*Exercise objective*
Pick out every line below that contains the word "help", and copy each one in full.

==*==

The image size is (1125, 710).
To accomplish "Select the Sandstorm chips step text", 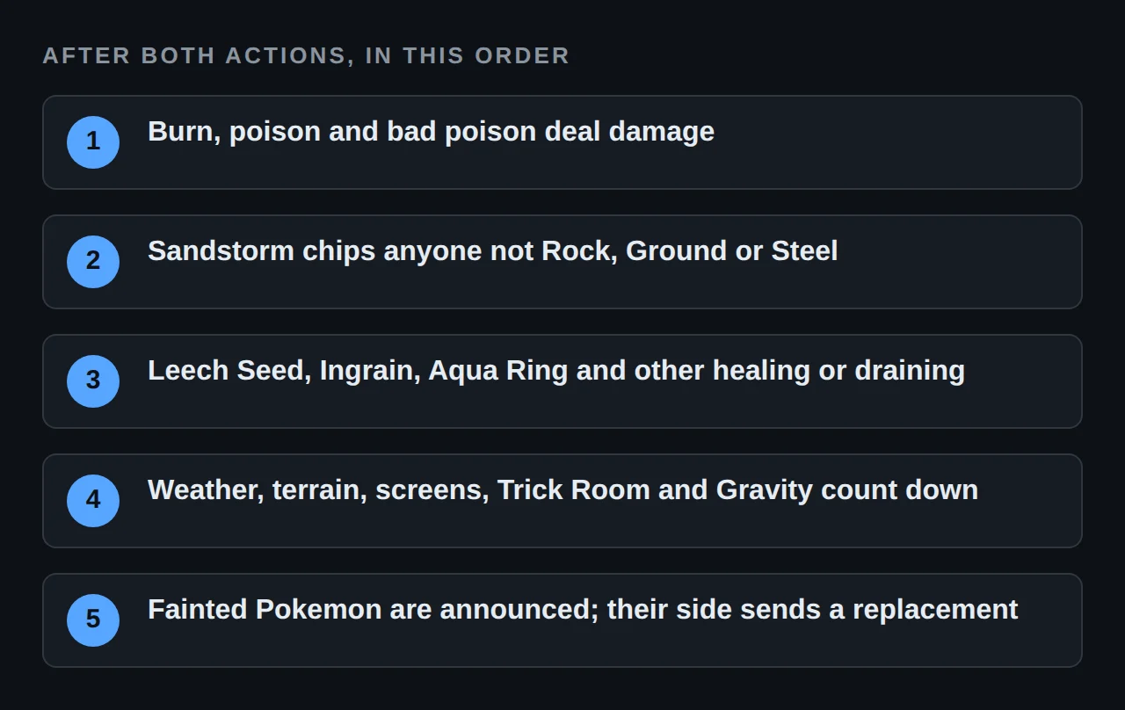I will click(x=492, y=251).
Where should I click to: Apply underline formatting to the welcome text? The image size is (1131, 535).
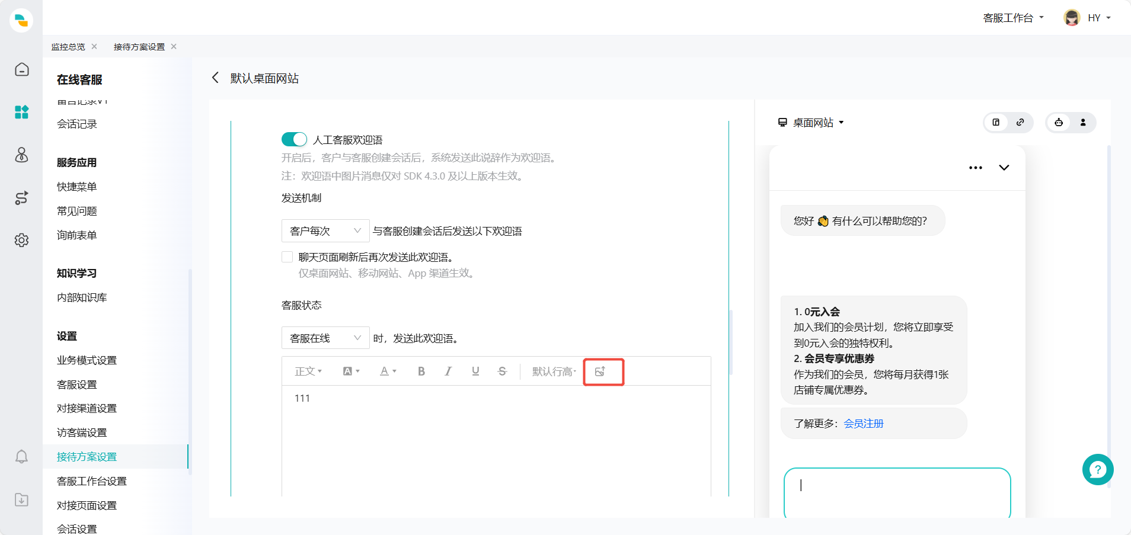pyautogui.click(x=475, y=371)
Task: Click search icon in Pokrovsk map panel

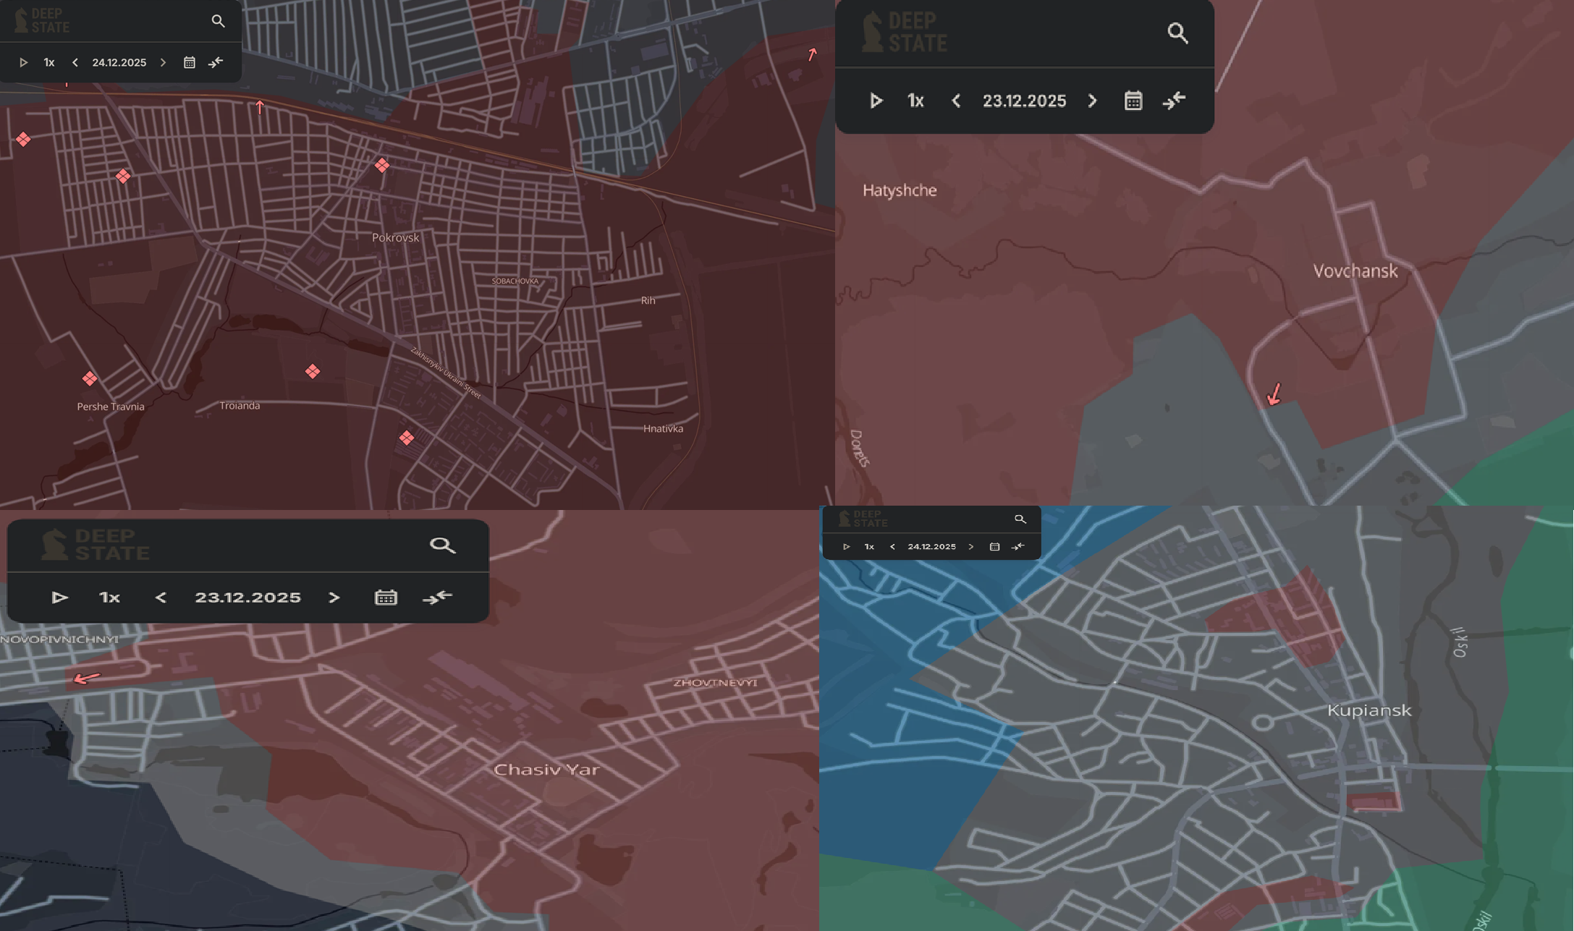Action: 218,21
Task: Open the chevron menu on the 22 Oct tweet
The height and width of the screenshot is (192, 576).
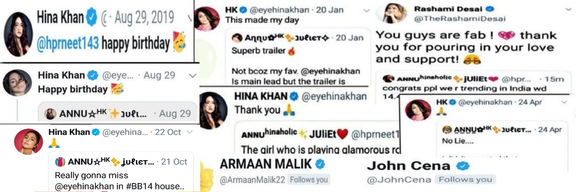Action: click(189, 132)
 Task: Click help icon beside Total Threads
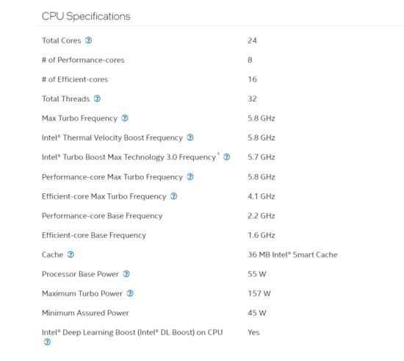pos(97,99)
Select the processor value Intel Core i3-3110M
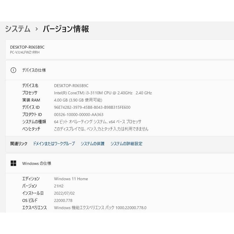Viewport: 234px width, 234px height. [x=103, y=93]
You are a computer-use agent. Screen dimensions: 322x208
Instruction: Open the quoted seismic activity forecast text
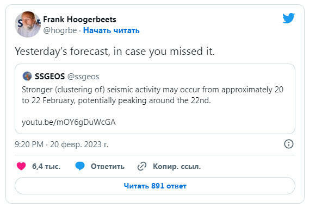pos(153,95)
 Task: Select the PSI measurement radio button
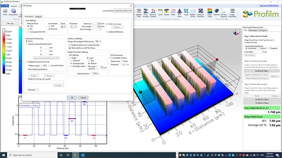[x=29, y=29]
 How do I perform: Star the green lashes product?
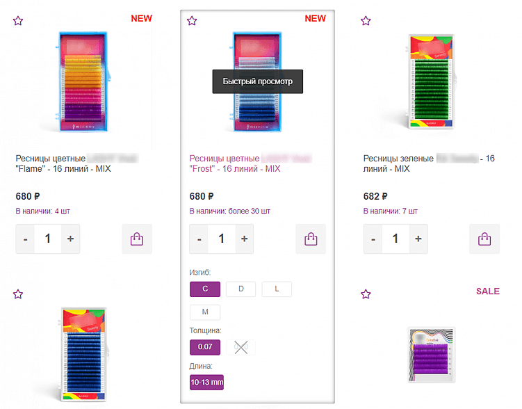[366, 21]
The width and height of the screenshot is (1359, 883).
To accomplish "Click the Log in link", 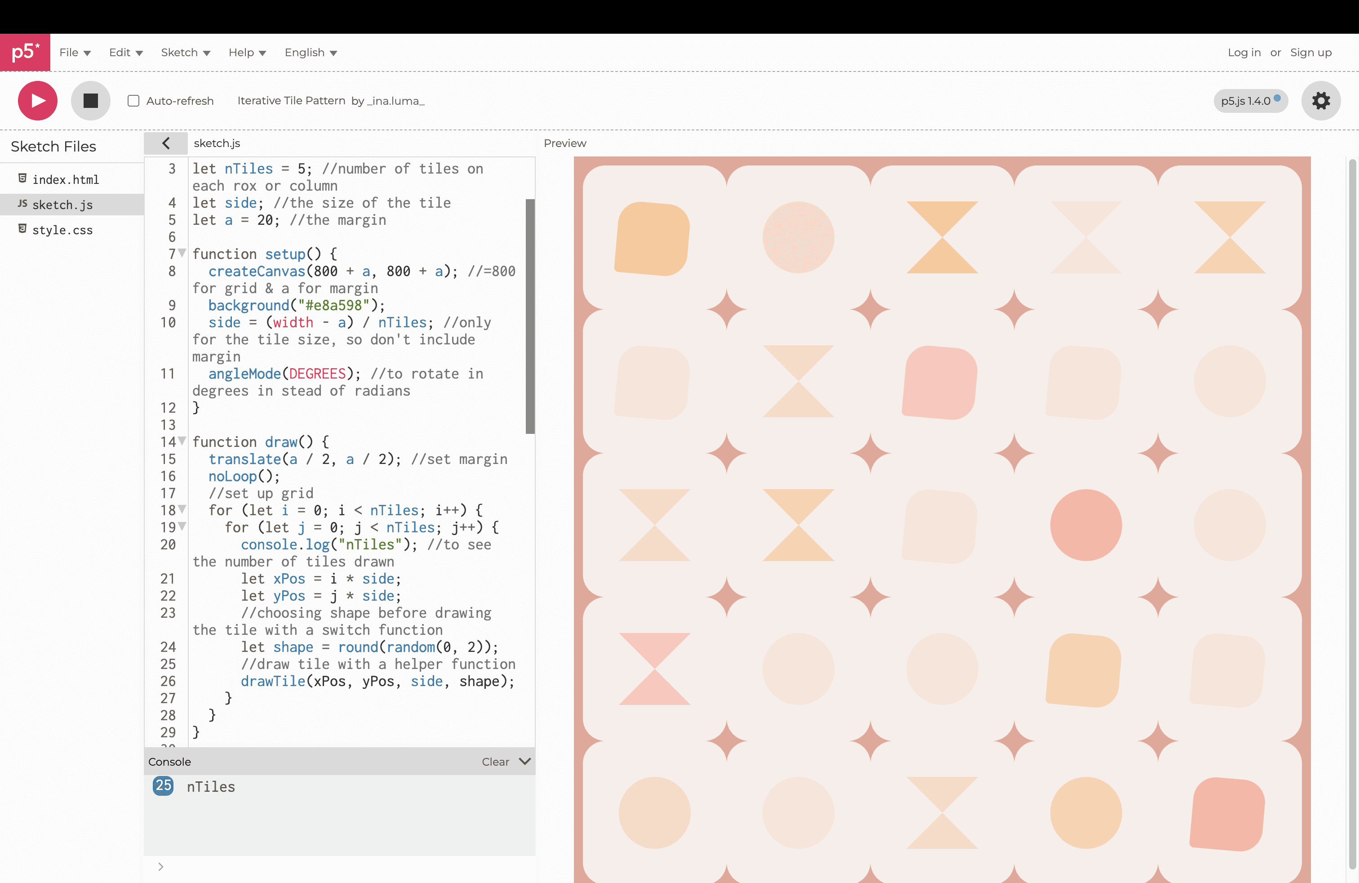I will point(1244,53).

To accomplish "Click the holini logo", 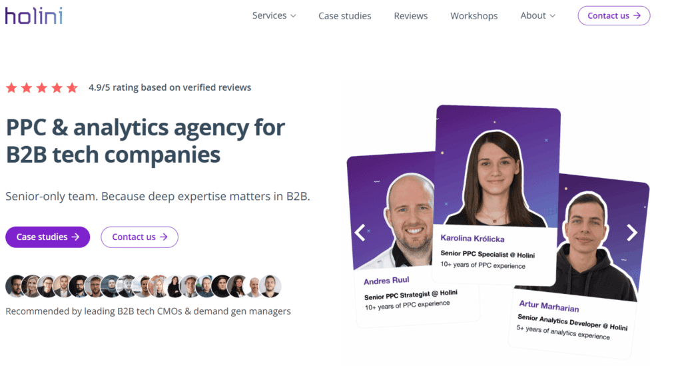I will pyautogui.click(x=34, y=16).
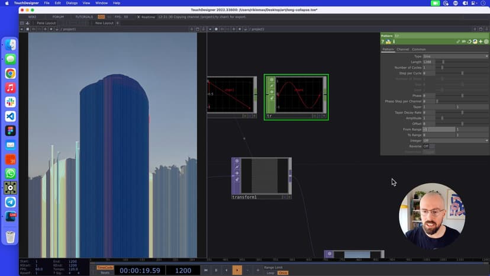
Task: Click the operator info 'i' icon
Action: (394, 41)
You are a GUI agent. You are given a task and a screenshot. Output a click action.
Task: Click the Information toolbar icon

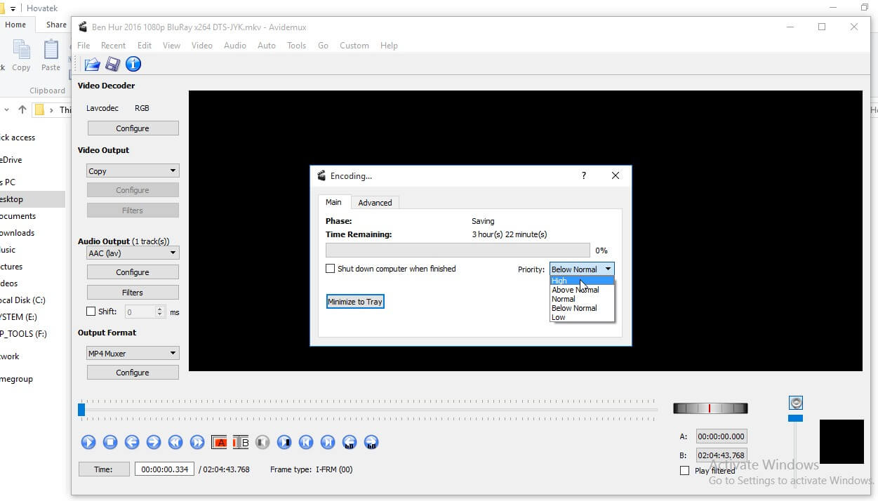[133, 64]
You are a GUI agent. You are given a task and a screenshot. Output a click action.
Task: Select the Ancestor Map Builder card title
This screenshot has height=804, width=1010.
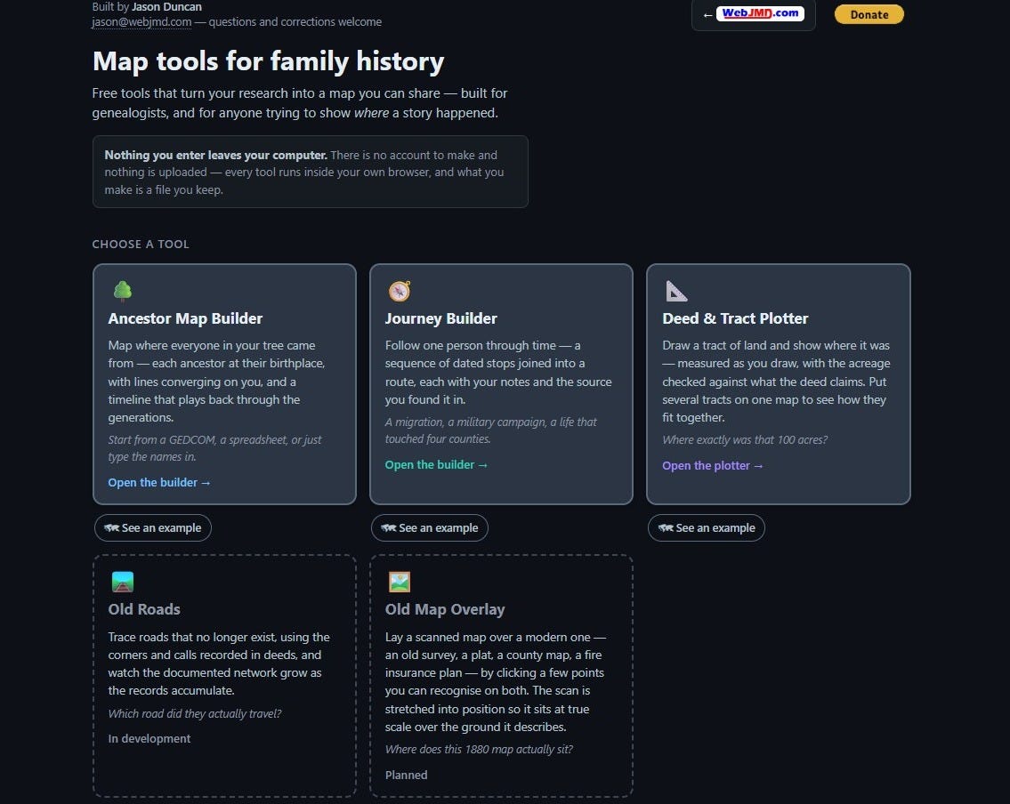click(185, 318)
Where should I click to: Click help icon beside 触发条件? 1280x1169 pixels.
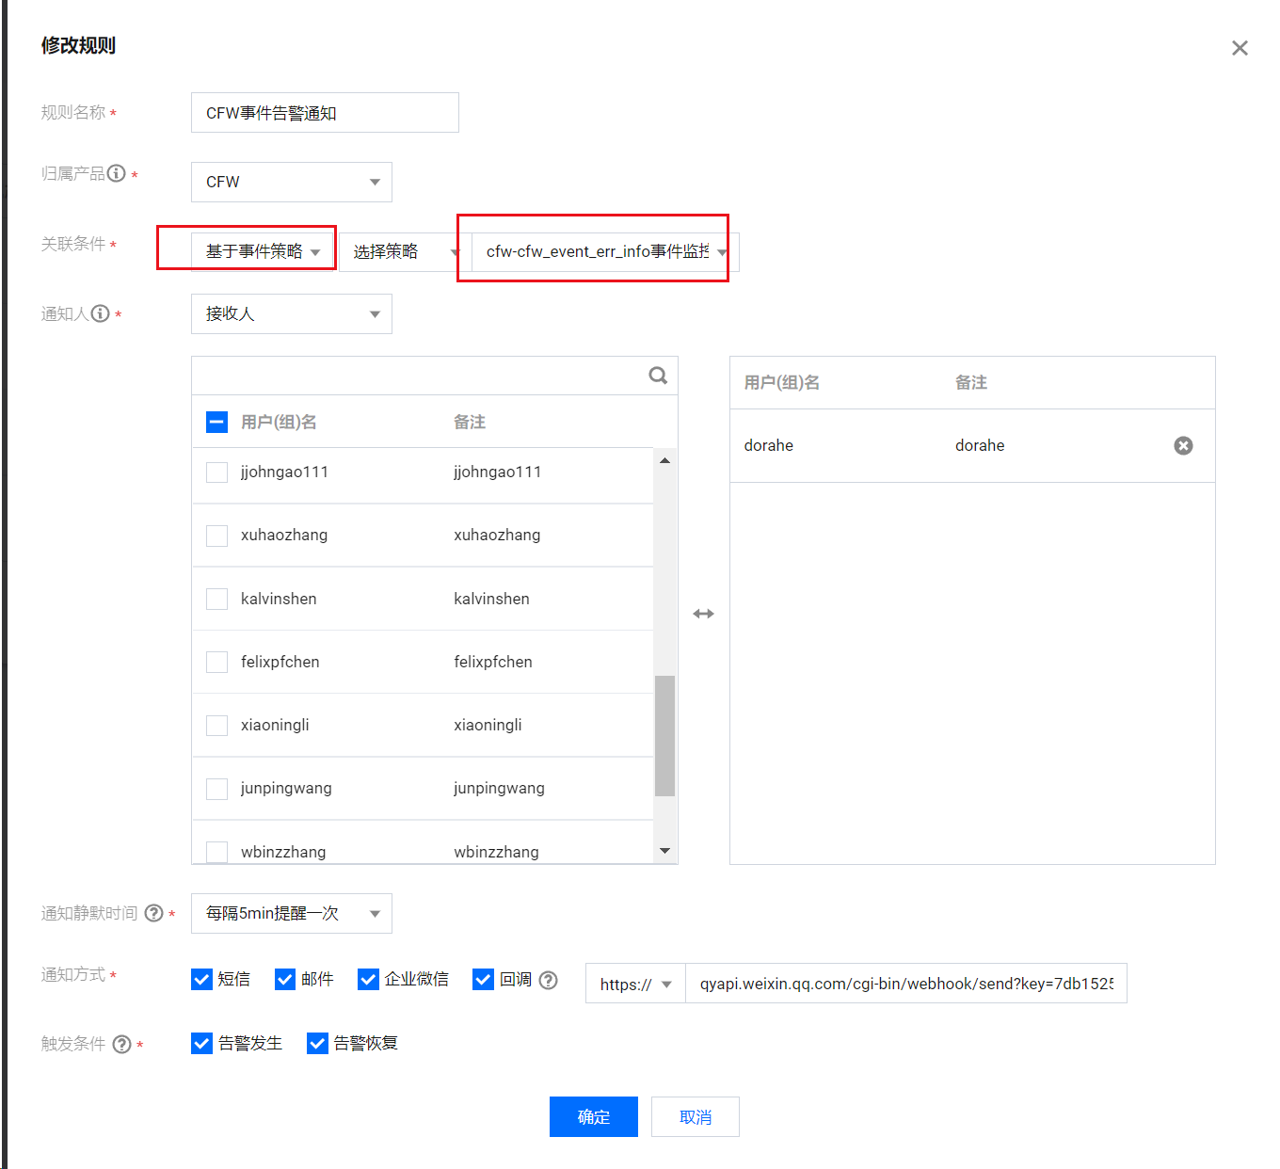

==*==

*Correct result*
 Task: Click help icon beside Total Threads
Where should I click to: Click help icon beside 触发条件? 1280x1169 pixels.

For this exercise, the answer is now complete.